§ **STORED RECORDS**:
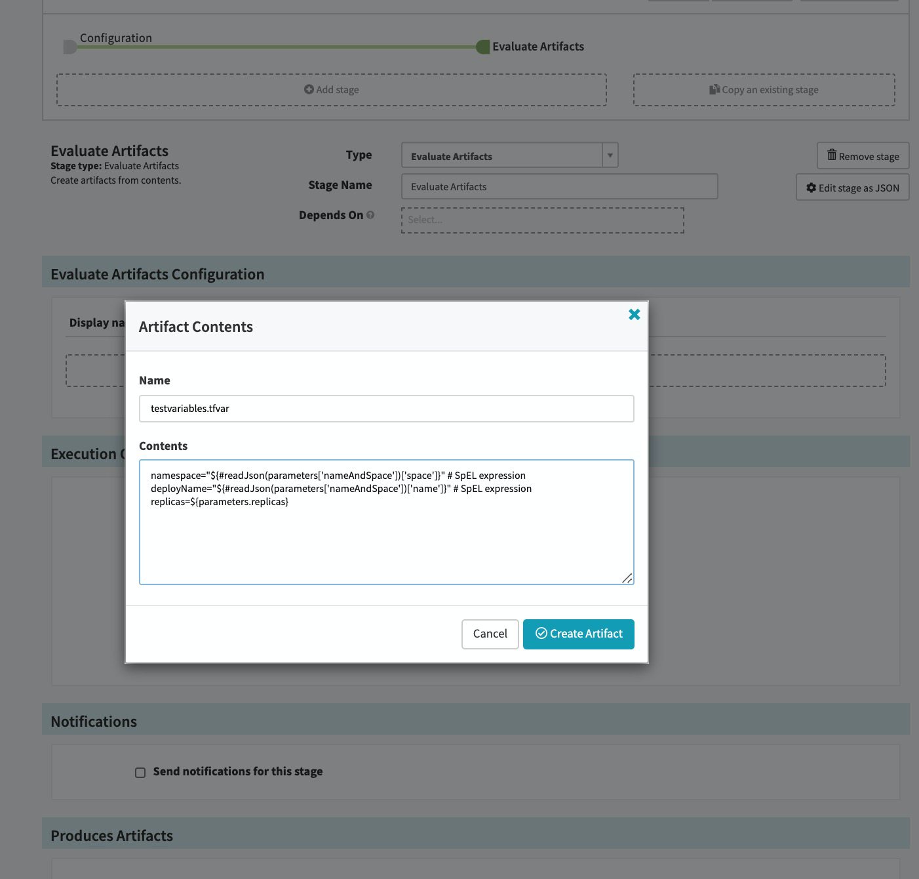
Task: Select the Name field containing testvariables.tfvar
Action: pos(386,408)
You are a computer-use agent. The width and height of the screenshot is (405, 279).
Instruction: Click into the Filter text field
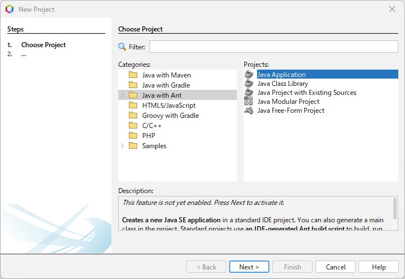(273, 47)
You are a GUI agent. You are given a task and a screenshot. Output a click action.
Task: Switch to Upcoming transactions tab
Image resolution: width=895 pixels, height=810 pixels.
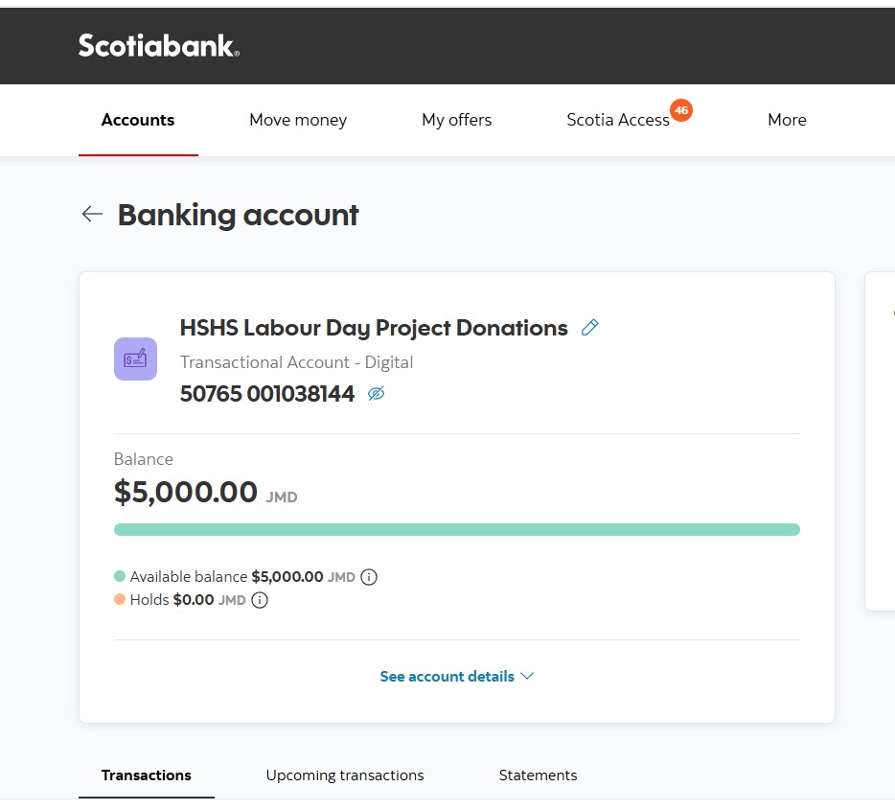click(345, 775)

§ **OBJECTIVE**:
Reproduce everything from the line containing "You are a computer-use" down to the end of the records, swapping "screenshot" for "screen capture" and leaving all else unchanged. Omit the pictures from your answer.

§ **ANSWER TO THE EXERCISE**:
You are a computer-use agent. The width and height of the screen capture is (405, 279).
Instruction: Click into the Filter text field
(273, 47)
You are a GUI agent. You are given a task and a screen capture. Output a click action.
Task: Switch to Upcoming transactions tab
Image resolution: width=895 pixels, height=810 pixels.
click(345, 775)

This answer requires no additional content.